*INSTRUCTIONS FOR THE TASK*
Every line from the one with "You are a GUI" to the end of the listing, and nothing else, is to be printed exactly; please leave the pictures out.

*PROVIDED MATERIAL*

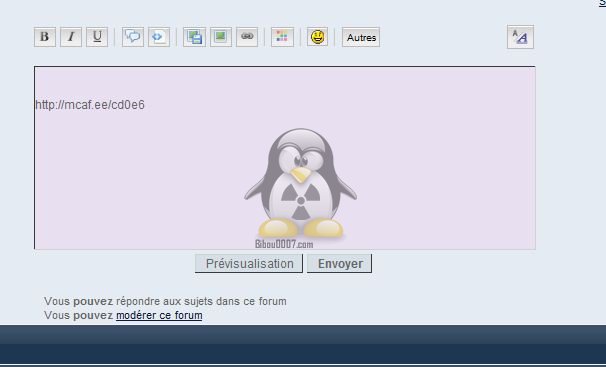
Task: Underline text using the U button
Action: point(97,37)
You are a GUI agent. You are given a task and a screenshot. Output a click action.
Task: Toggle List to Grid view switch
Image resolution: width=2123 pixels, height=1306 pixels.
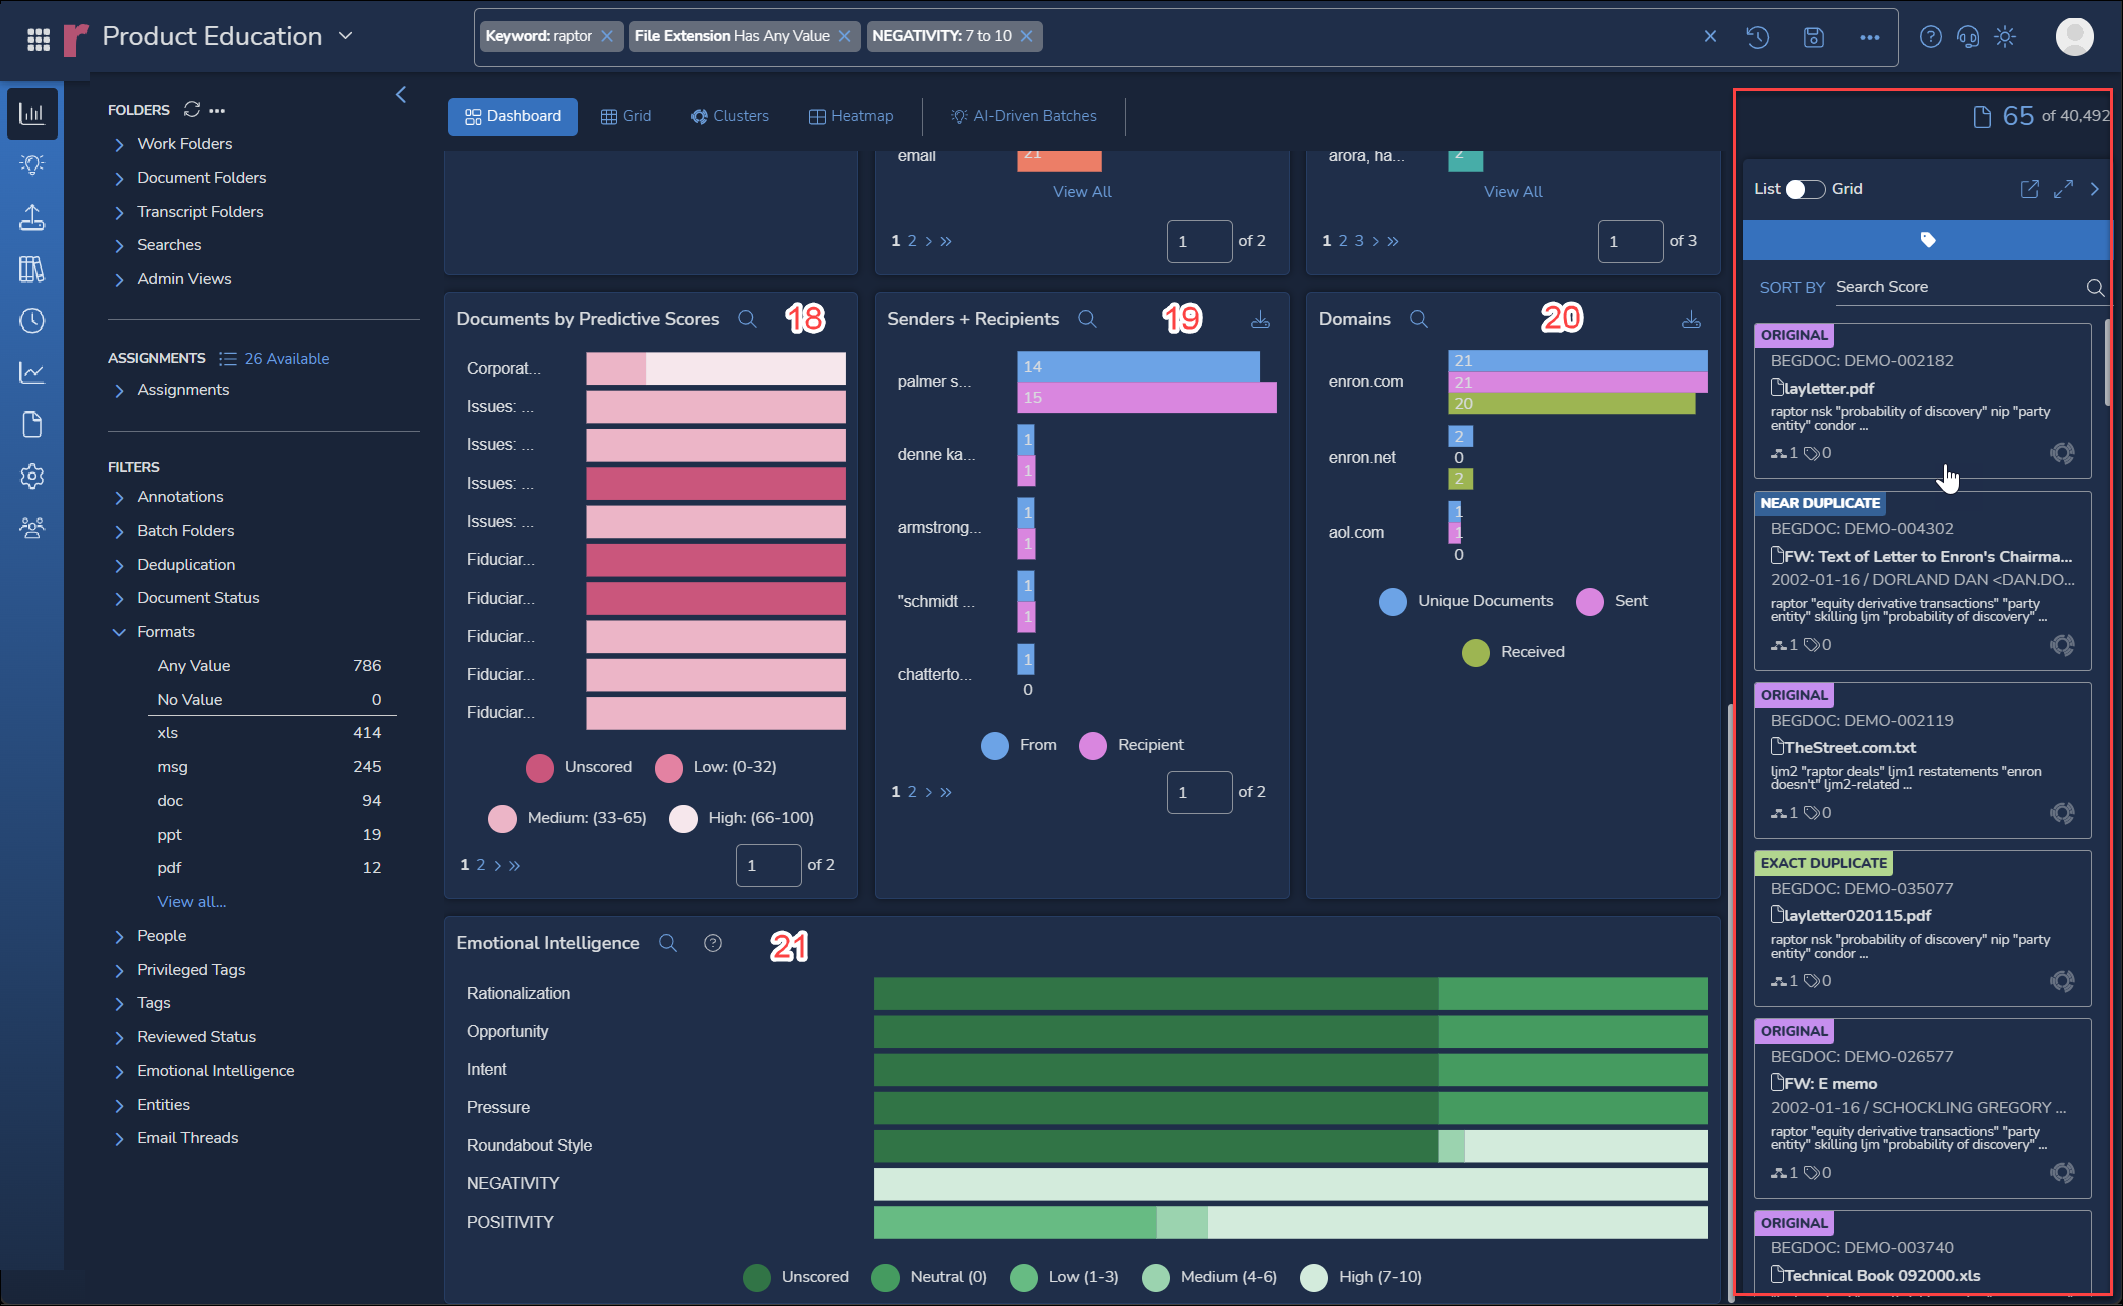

*RESULT OF THIS EXERCISE*
You are a GUI agent. You are given a task and a screenshot. Output a click action.
Task: Toggle List to Grid view switch
Image resolution: width=2123 pixels, height=1306 pixels.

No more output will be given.